What is required
Output, word for word, the line that contains "Task: Click help icon beside 在庫数 row" and all lines following it to the end of the listing. Drop the pictures.
· · · · ·
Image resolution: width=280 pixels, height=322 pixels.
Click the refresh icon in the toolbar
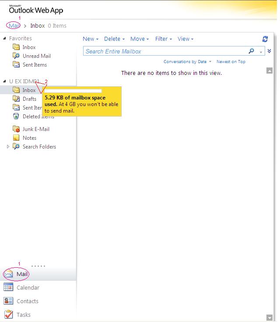265,39
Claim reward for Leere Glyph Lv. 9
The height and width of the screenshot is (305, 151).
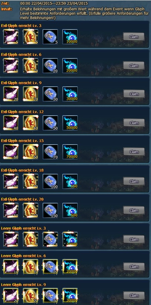click(x=134, y=295)
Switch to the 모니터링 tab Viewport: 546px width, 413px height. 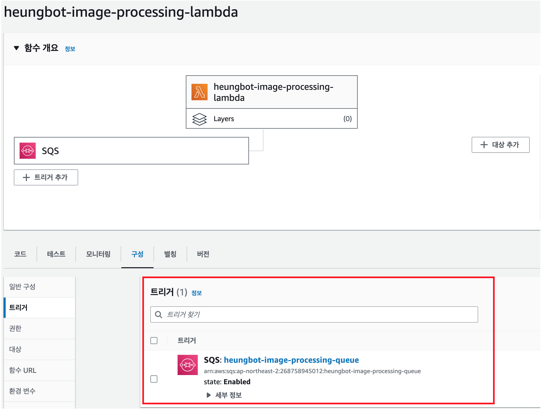[98, 254]
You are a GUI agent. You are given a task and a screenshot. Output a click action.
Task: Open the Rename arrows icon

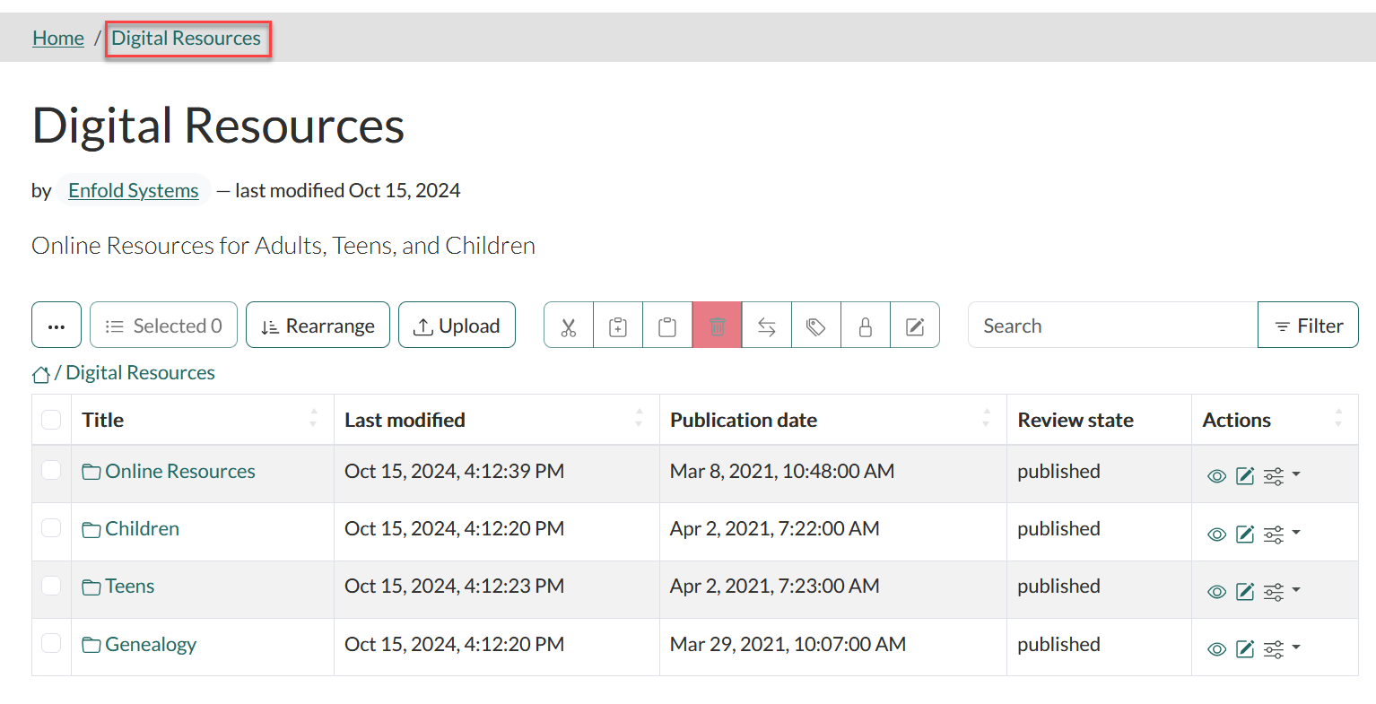[x=767, y=326]
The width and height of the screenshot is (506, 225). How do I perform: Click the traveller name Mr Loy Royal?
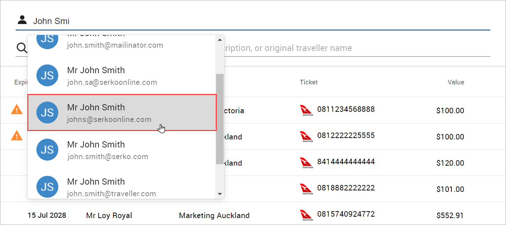[x=109, y=215]
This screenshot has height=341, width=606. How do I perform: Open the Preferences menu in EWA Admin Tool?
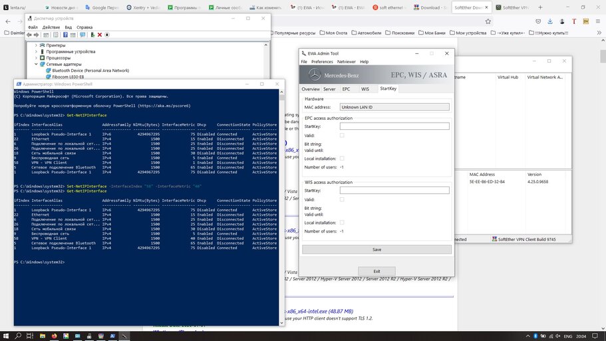(x=322, y=61)
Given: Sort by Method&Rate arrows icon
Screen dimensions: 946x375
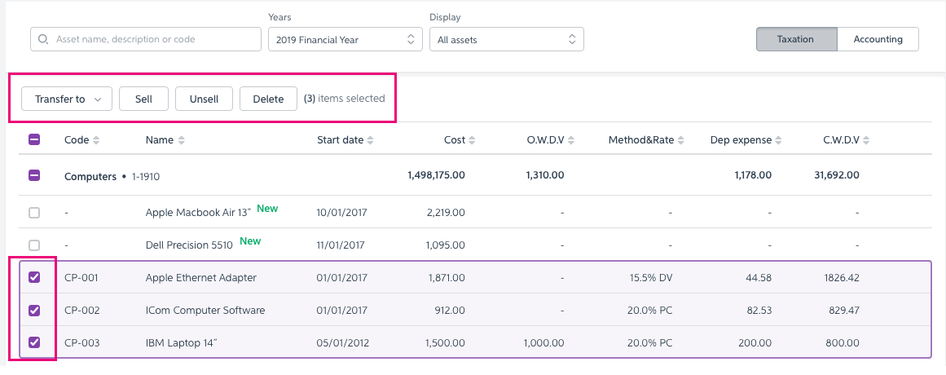Looking at the screenshot, I should tap(681, 140).
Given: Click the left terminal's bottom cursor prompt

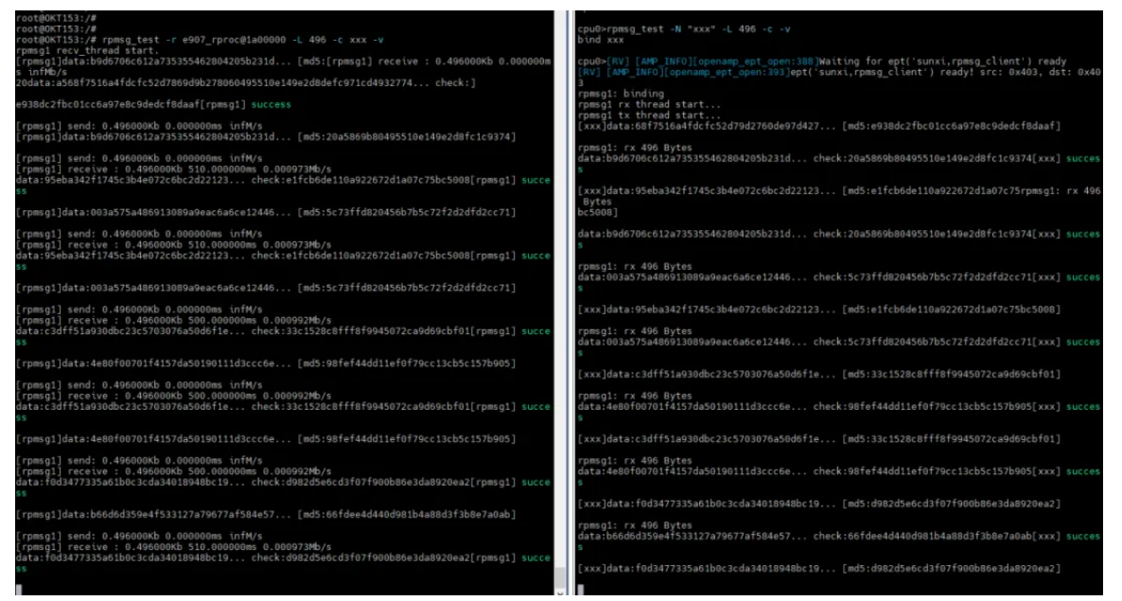Looking at the screenshot, I should point(19,590).
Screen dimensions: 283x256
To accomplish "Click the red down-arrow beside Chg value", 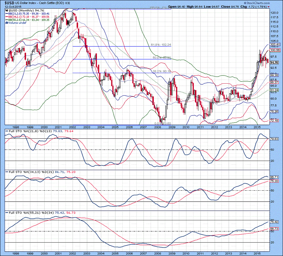I will (268, 6).
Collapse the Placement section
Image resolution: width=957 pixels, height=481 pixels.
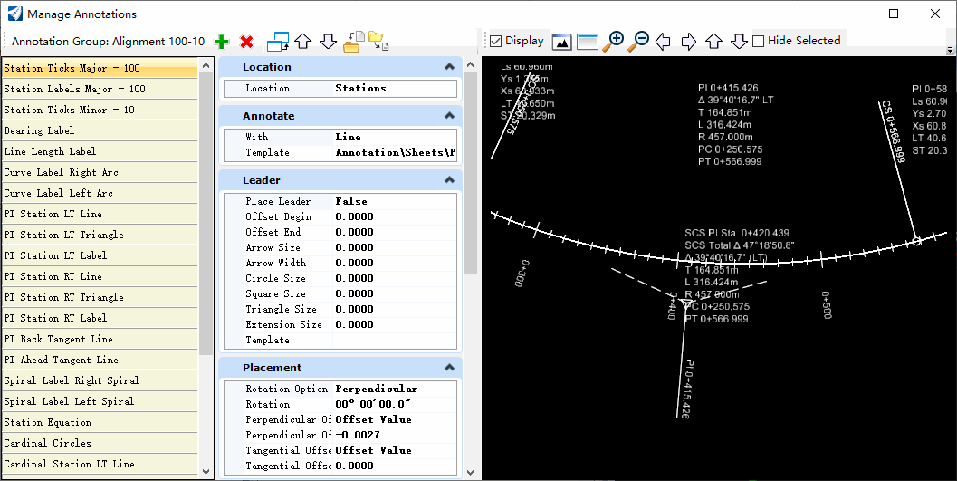coord(449,368)
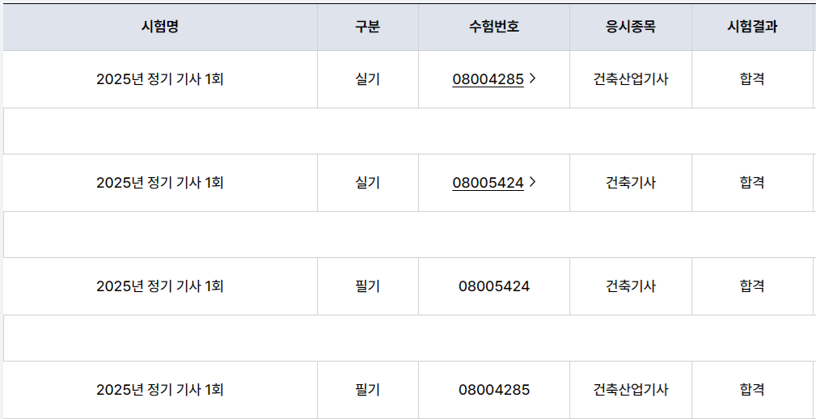Click 건축기사 in the 필기 row

(631, 286)
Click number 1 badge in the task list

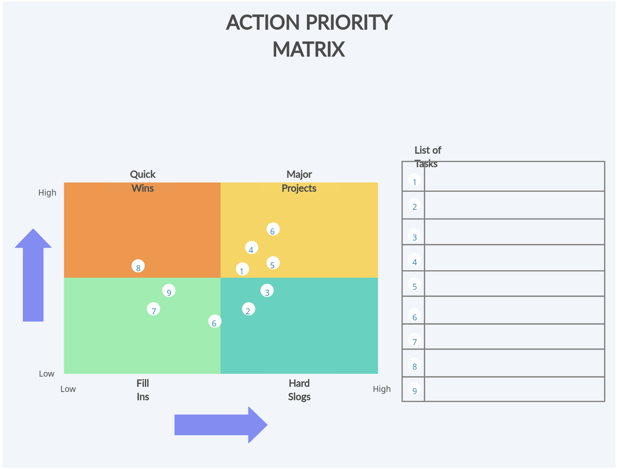(x=415, y=181)
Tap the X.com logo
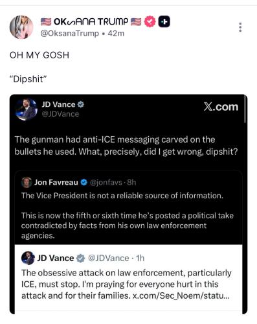 [221, 107]
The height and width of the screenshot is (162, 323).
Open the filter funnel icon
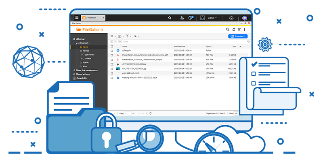[239, 30]
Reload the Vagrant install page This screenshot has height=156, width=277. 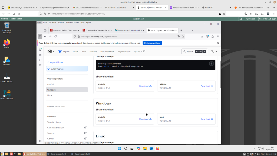click(x=55, y=36)
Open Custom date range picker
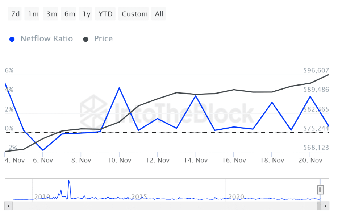This screenshot has height=224, width=338. pyautogui.click(x=135, y=14)

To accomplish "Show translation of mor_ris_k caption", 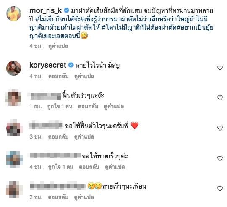I will (x=58, y=46).
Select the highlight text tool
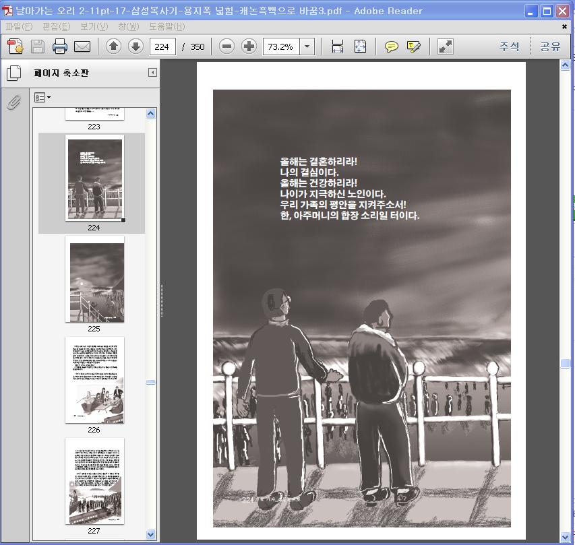Viewport: 575px width, 545px height. (x=413, y=46)
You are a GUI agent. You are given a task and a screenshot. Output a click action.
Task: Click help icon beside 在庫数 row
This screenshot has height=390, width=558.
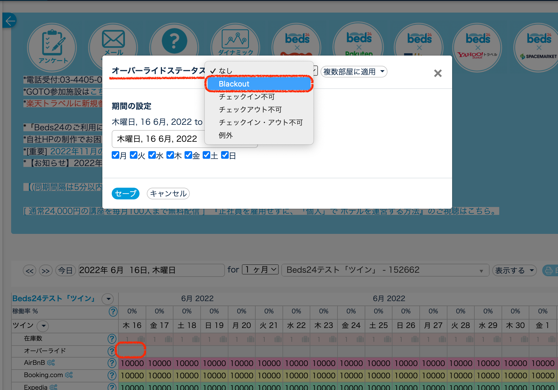coord(112,339)
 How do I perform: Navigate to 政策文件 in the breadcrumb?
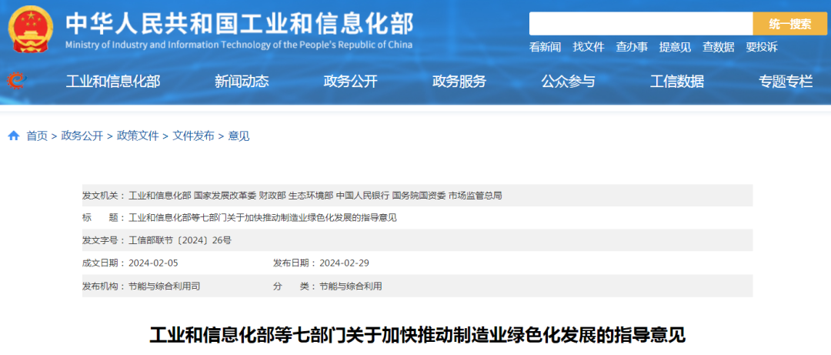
· · · · ·
Response box
Task: Click help icon beside 在庫数 row
This screenshot has height=390, width=558.
coord(112,339)
 How do I perform: Navigate to 政策文件 in the breadcrumb?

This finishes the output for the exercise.